Und Herr Wiechmann leistet unserem Dichter beste Vorarbeit, ohne dass dieser ihn dazu ermuntert hätte, denn Kuppeleien umd Komplotte schmieden, das liegt ihm nicht, ist er doch auch kein Romancier. Nachdem alle Gäste, von wenigen Widerspenstigen abgesehen - es muss auch solche geben -, mit einer “Festlichen Gabe” gleich einer zusätzlichen literarischen Speise versehen worden sind, schickt sich unser Verteiler zu seinem zweiten, dem “abkassierenden” Durchgang an: “Darf ich die gnädigen Herrschaften fragen, ob das kleine Angebinde Gefallen gefunden hat?
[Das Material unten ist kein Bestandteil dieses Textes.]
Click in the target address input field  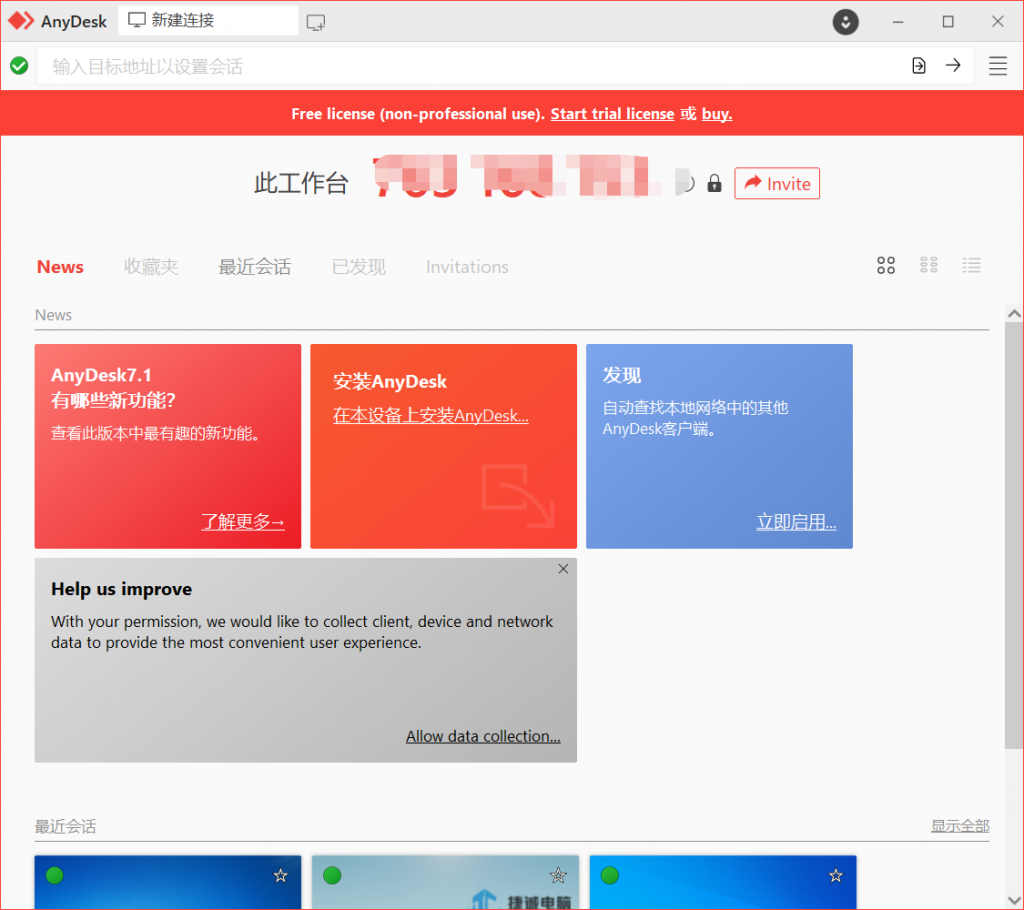(470, 67)
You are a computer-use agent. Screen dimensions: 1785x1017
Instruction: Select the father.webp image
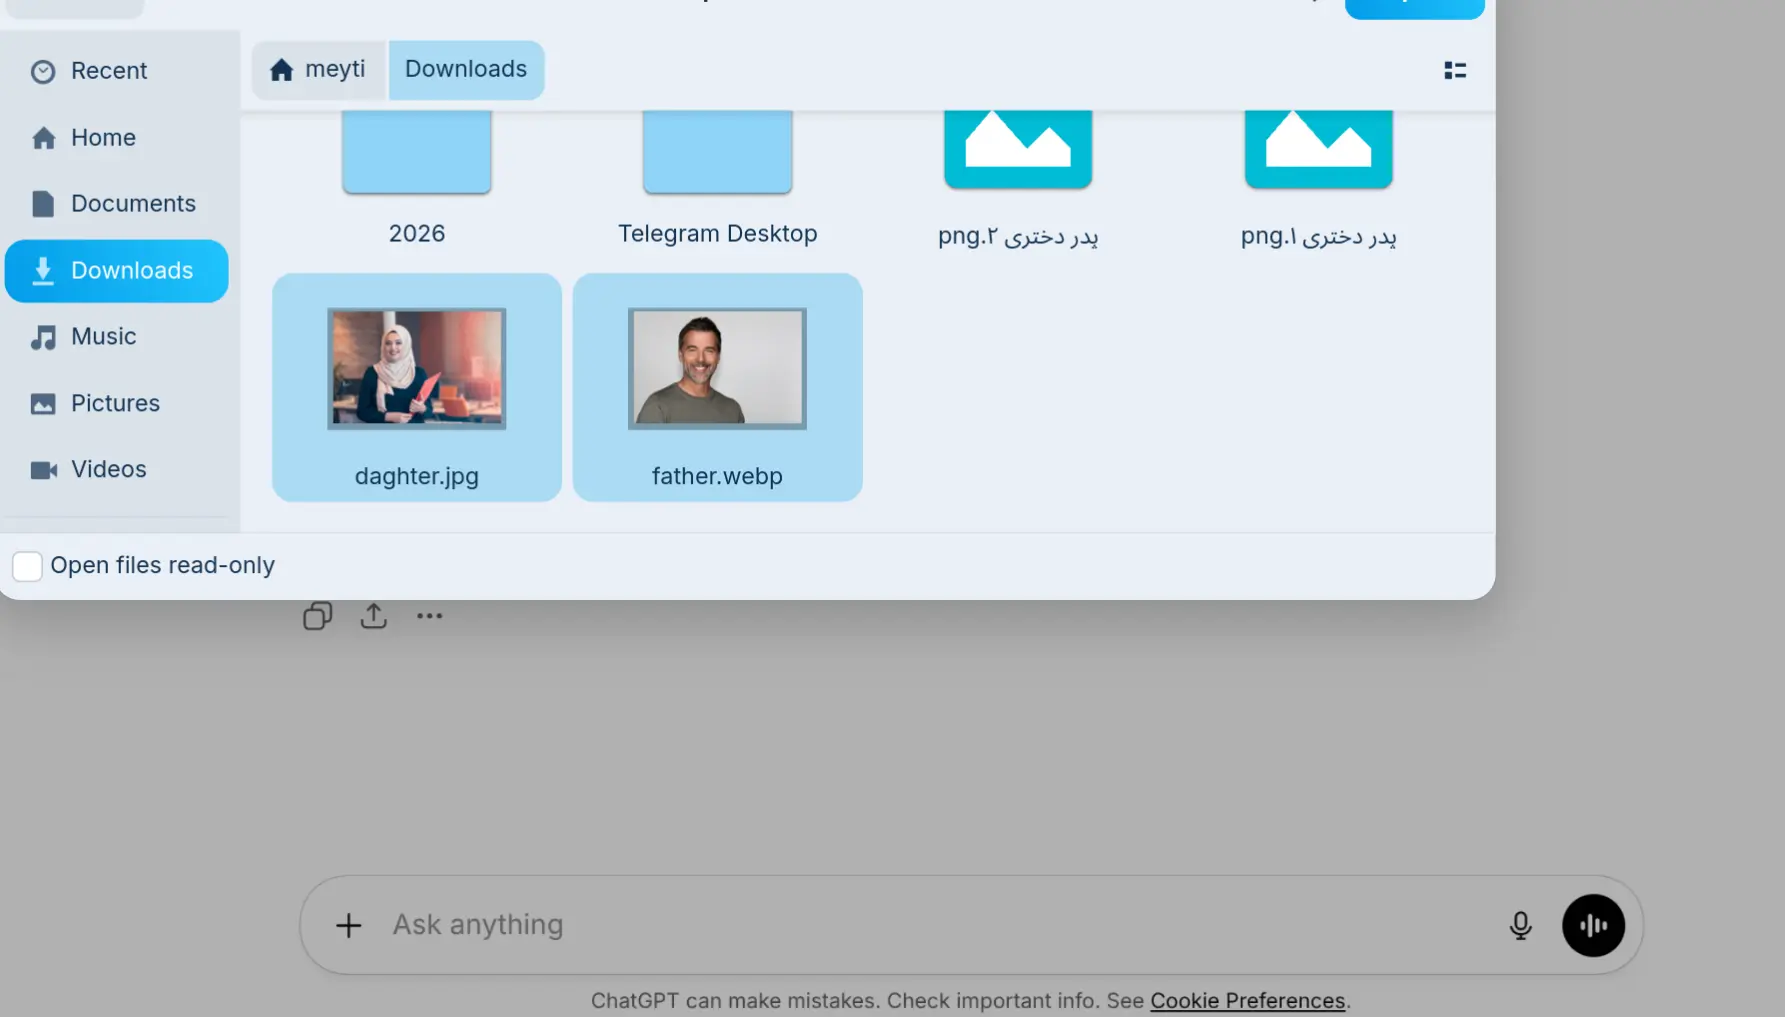tap(717, 388)
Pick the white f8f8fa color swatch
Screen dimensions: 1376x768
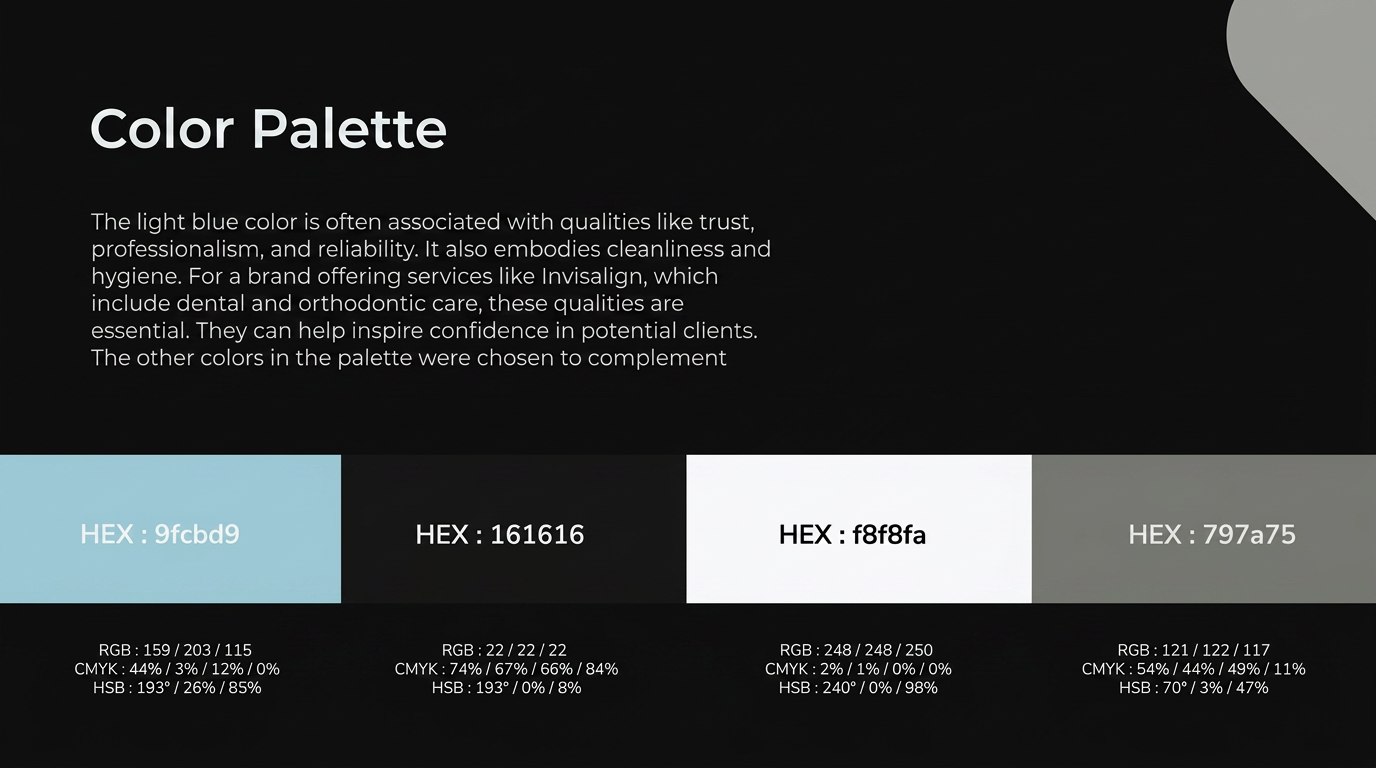point(859,529)
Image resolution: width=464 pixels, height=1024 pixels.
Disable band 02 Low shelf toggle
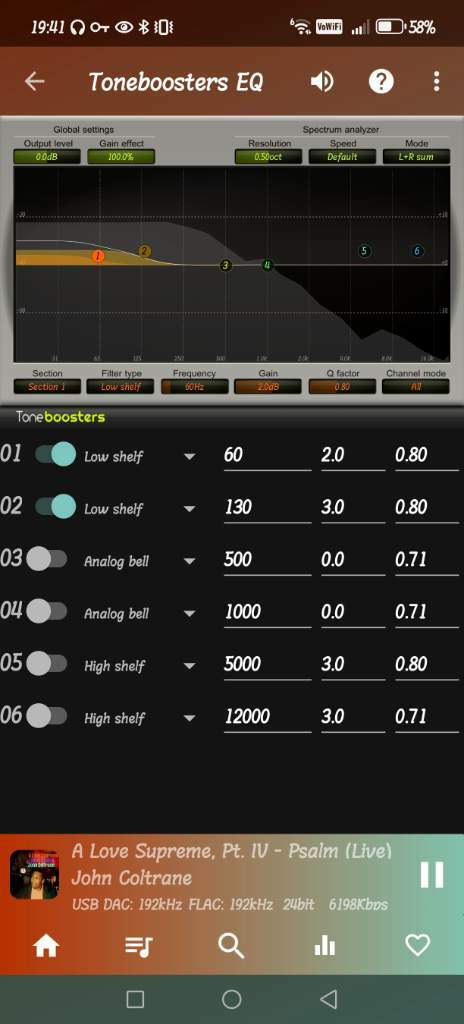pyautogui.click(x=55, y=507)
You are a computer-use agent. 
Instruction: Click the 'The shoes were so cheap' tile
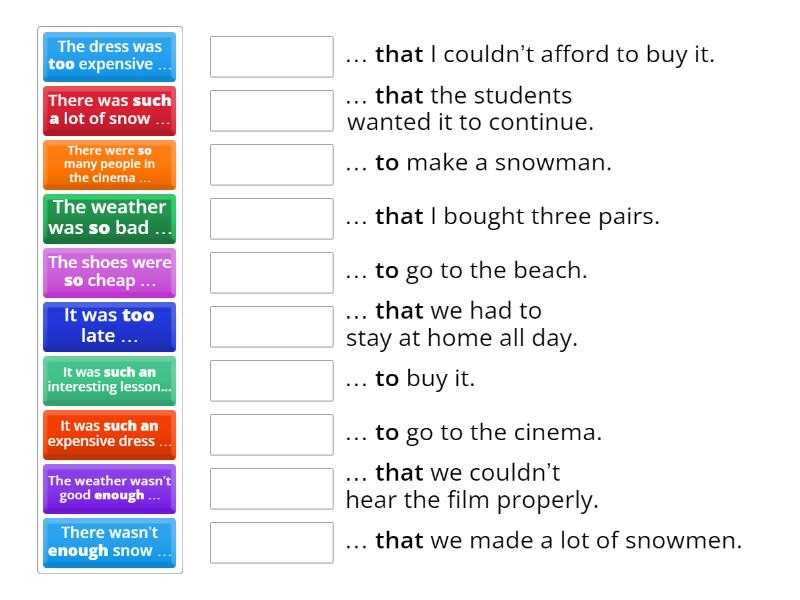pos(110,272)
Vielleicht darf ich es für jemanden signieren? ... Wollen Sie vielleicht auch für das verehrte Fräulein Schwester, die gnädige Mutter oder Tante eine ‘Festliche Gabe’ mitnehmen, denn es benötigen heutzutage so viele Menschen neben der materiellen Hilfe vor allem auch geistige Stärkung. Aber zugegebenermassen geht es ohne die materielle Hilfe nicht. Das weiss ich als ein von der Not mannigfach geprüfter Dichtervater von vier hungernden Barackenkindern, denen die Mutter im Kriege verstorben ist, am besten.”

 

Ja, unserem gross verdienenden Dichter wird so mancher Geldschein in die Hand oder in die Seitentasche gesteckt. Und selbst die Dame, die sich erst entrüstet zeigte und sagte: “Aber ich denke, Sie haben sieben Kinder, wie der Ober mir versicherte”, gibt ihm ein Fünfmarkstück mit den Worten: “Aber belügen dürfen Sie uns nicht!”

 

Und als der Erfolgreiche “abkassiert” hat und nun schwitzend erst einmal wieder eine Vorortbahn zu besteigen gedenkt, öffnet ihm der hilfsbereite Kellner die Türe und, den dargebotenen Zehnmarkschein (das Gehalt eines ganzen Arbeitstages!) einsteckend, sagt er zu seinem von ihm bewunderten akademischen Oberkassierer: “Ja, Herr Doktor, wir sind zwei Diener am Volk. Ich mache mich um das leibliche Wohl der Gäste verdient, und Sie stärken die Herzen.”

 

Molar: Ja, lieber Herr Wiechmann. So ist es. Bestellen Sie Ihrer Frau einen schönen Gruss und richten Sie ihr bitte meine Genesungswünsche aus. Sobald mein Gedichtband gedruckt ist, werde ich ihr ein handsigniertes Exemplar zukommen lassen.

 

Kellner: Darüber wird sie sich aber riesig freuen.


Und unser Schwerarbeiter besteigt den nächsten, den Bayrischen Alpen entgegeneilenden Zug. Er ist wieder einmal in Fahrt. Und wir machen Dampf.